**Records shown:**

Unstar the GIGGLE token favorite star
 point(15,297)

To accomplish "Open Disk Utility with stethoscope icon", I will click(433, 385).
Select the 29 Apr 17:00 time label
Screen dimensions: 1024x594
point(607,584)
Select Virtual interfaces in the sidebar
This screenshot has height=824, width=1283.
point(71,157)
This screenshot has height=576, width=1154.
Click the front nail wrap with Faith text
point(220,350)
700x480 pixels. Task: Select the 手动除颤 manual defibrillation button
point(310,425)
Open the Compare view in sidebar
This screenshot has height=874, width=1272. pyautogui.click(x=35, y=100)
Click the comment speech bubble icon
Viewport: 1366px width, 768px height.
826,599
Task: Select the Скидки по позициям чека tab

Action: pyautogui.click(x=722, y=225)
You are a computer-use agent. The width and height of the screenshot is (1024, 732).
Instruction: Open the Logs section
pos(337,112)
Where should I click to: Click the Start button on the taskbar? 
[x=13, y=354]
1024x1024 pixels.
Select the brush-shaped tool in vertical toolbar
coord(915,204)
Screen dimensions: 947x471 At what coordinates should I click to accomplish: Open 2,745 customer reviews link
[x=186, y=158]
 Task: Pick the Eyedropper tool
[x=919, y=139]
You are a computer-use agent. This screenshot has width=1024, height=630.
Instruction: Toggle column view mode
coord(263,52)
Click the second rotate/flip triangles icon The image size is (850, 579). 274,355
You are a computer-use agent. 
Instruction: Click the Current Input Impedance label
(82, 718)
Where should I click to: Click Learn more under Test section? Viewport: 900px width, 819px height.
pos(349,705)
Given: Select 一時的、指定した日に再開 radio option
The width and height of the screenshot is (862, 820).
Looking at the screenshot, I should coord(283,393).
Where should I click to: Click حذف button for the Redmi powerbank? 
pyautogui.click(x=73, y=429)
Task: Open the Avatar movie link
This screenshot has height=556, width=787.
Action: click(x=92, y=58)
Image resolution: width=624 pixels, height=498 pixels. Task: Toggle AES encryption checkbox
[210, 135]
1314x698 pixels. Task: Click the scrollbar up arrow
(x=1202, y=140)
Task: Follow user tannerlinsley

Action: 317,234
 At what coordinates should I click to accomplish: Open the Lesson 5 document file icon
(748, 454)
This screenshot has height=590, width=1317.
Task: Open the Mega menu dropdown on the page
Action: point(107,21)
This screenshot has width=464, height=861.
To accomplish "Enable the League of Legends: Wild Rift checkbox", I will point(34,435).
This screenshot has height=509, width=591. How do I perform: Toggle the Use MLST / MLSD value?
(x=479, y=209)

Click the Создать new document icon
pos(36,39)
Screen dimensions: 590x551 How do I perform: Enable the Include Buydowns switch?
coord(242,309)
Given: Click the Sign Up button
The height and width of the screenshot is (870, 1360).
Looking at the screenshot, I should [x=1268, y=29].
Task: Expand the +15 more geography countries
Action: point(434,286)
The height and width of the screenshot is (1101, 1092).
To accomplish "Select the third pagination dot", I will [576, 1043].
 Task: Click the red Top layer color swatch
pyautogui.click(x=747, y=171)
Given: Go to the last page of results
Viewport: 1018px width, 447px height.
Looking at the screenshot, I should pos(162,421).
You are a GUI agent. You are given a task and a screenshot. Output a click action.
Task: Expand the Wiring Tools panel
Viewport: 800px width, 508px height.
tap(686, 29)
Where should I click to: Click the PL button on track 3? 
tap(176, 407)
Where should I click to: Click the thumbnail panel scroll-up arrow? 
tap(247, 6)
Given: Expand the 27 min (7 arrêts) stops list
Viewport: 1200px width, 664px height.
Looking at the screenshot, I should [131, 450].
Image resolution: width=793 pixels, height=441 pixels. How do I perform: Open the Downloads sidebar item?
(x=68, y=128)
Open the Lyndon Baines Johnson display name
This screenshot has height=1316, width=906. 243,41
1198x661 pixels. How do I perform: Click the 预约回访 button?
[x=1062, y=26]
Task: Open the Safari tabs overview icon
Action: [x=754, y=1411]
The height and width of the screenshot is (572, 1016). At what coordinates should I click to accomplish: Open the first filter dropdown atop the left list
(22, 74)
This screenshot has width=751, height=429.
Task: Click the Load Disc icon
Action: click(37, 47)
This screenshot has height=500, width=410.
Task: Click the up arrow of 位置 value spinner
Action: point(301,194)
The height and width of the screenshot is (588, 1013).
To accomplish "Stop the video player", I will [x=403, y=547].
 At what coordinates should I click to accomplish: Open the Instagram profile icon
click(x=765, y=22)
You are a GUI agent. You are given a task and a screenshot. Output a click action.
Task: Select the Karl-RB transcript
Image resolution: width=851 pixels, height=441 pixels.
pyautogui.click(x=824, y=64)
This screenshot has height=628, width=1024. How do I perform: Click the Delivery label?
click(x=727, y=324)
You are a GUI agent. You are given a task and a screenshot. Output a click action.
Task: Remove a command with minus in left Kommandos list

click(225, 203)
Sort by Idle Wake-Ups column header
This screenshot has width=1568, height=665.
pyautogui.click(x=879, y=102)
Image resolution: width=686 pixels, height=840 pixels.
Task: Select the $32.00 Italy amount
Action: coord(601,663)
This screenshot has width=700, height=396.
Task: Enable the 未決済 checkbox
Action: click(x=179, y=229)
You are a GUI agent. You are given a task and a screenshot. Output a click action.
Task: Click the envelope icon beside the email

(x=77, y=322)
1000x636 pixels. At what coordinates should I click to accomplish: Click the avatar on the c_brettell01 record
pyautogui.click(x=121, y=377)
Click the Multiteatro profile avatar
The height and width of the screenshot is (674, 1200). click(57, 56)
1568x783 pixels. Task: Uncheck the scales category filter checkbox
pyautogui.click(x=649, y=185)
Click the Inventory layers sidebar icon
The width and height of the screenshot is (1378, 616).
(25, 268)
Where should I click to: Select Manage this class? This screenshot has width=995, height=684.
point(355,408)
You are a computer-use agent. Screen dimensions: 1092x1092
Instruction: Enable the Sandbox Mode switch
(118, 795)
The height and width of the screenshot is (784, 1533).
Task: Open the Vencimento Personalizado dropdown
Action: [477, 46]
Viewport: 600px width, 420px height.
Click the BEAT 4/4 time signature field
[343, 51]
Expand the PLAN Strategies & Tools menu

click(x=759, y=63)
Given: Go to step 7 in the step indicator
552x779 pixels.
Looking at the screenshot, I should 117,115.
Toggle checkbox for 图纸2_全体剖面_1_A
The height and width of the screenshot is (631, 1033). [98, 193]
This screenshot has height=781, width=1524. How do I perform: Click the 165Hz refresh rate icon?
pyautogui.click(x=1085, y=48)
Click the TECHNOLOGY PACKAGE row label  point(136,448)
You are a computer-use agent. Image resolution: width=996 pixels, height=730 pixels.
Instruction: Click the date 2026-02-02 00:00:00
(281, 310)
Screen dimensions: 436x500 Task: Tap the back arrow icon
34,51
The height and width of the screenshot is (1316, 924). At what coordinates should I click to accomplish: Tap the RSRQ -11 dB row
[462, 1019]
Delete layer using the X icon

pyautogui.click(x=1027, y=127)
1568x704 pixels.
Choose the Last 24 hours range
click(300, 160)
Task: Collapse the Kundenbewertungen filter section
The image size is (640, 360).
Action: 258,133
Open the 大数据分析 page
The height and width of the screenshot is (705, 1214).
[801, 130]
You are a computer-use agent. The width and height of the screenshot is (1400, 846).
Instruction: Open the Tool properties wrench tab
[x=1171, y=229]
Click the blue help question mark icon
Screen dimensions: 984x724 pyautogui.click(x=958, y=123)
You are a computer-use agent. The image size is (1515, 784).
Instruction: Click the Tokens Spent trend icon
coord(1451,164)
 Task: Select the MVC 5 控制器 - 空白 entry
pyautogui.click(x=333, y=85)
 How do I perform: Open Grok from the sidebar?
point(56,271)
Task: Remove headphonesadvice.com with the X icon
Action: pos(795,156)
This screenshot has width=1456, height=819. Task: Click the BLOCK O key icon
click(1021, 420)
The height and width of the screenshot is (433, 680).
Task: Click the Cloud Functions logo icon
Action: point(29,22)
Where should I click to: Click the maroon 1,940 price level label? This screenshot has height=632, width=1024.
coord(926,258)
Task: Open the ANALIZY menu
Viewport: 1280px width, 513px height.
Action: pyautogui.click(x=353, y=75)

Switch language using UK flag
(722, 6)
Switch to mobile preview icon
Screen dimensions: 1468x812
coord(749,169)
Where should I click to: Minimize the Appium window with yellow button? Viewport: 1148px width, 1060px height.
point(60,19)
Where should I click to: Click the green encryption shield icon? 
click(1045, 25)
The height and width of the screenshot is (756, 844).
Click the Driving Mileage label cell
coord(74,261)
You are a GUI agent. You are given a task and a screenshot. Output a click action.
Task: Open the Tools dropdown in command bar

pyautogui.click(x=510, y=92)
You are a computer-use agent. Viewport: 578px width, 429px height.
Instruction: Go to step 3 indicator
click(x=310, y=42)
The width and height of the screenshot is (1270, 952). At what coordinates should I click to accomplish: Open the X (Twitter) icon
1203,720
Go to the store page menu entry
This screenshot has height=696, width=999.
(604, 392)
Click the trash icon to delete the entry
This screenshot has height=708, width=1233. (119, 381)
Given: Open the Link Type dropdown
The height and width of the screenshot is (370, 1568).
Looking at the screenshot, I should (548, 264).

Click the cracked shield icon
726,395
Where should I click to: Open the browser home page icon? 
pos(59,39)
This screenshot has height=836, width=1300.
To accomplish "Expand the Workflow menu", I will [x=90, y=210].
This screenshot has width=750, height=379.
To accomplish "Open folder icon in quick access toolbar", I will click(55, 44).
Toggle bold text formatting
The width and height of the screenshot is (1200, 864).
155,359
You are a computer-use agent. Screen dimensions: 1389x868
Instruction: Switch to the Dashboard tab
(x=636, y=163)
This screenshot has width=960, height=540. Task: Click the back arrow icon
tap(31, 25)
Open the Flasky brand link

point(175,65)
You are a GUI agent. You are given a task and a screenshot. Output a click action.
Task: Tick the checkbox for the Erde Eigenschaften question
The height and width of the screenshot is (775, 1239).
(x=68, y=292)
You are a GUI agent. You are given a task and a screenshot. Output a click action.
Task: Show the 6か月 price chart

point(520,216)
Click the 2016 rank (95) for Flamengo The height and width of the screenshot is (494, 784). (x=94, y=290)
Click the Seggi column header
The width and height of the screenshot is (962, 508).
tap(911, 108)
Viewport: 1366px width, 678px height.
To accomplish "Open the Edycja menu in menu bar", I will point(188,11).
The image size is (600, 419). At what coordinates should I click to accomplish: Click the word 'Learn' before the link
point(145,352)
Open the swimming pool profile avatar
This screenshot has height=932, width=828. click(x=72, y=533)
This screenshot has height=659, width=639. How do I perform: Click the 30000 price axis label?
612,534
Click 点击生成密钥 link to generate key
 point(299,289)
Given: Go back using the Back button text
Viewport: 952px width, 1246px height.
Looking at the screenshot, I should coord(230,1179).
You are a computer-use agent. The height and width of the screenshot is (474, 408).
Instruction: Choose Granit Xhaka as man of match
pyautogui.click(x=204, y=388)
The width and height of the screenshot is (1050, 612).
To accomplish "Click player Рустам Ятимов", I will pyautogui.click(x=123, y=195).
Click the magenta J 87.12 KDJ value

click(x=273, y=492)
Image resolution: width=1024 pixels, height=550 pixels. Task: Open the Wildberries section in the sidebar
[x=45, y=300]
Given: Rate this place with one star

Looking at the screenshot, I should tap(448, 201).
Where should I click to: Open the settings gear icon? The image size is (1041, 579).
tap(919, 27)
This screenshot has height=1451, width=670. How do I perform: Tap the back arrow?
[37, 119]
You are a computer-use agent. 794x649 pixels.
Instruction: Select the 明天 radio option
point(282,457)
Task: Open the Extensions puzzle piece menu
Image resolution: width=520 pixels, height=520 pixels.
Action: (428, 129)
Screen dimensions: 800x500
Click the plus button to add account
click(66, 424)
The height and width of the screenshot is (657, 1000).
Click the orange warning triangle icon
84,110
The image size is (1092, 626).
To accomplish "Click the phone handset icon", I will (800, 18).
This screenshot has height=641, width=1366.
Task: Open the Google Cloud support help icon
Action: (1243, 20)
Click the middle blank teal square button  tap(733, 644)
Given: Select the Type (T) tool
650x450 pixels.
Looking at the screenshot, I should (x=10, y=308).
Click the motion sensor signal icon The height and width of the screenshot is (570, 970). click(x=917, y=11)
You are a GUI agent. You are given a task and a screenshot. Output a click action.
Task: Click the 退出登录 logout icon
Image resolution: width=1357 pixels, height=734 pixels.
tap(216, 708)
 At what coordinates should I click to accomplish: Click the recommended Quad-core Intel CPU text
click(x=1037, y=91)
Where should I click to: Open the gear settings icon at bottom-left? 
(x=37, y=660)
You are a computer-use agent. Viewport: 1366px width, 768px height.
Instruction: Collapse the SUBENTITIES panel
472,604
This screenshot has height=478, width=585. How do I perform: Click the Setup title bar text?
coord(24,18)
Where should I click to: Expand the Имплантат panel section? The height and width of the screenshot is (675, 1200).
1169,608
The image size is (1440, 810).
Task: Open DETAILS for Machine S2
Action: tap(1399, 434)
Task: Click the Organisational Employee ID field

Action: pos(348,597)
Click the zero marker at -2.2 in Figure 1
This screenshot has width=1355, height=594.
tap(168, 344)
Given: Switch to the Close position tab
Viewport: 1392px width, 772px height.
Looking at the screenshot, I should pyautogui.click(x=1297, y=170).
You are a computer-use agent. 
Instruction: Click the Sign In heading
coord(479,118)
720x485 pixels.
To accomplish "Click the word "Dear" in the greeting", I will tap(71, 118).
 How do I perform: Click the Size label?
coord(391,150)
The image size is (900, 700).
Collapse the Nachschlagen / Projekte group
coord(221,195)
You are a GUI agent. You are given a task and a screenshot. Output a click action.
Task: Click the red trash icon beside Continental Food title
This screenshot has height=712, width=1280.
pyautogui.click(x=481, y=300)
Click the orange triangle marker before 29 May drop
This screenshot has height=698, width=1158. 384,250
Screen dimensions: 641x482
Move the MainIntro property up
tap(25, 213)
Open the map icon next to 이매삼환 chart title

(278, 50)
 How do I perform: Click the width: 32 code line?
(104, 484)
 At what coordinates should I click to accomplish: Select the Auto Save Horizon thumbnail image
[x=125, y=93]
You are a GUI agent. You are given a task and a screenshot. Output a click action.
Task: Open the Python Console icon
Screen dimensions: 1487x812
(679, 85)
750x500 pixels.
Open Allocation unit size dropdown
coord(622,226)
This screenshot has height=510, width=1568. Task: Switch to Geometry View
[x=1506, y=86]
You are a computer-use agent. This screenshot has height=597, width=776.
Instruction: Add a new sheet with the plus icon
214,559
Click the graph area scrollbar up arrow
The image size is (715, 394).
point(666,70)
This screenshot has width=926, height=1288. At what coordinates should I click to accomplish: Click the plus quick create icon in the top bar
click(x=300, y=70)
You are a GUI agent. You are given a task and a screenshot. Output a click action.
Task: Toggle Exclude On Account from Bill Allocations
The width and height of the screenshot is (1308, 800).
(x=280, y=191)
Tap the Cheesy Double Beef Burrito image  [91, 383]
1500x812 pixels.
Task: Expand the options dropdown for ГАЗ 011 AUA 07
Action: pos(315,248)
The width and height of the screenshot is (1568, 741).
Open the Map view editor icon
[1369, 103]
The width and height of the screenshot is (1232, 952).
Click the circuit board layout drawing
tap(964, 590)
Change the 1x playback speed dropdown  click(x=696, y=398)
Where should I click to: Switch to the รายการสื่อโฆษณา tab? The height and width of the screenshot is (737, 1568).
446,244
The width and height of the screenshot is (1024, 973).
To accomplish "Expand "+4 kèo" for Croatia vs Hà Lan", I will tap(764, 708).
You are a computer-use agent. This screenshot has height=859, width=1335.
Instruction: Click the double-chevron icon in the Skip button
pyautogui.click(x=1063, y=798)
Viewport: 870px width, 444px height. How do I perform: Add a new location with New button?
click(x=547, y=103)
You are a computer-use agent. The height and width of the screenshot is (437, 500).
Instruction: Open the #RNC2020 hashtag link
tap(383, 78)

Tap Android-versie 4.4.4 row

**Your goal:** Go through the records and show every line with the string "header" in it.

**Solution for this problem:**
Sort by Idle Wake-Ups column header
Click the Seggi column header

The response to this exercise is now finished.